• _WHAT YOU NEED TO DO_: Reproduce the listing below word for word.

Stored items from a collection
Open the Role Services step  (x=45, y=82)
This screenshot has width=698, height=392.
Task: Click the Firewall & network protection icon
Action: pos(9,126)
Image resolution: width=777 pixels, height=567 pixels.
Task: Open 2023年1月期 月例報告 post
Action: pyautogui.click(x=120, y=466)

• _FINAL RESULT_:
Open the Role Services step  (x=45, y=82)
This screenshot has width=698, height=392.
Task: Click the Firewall & network protection icon
Action: pos(9,126)
Image resolution: width=777 pixels, height=567 pixels.
Task: Open 2023年1月期 月例報告 post
Action: pyautogui.click(x=120, y=466)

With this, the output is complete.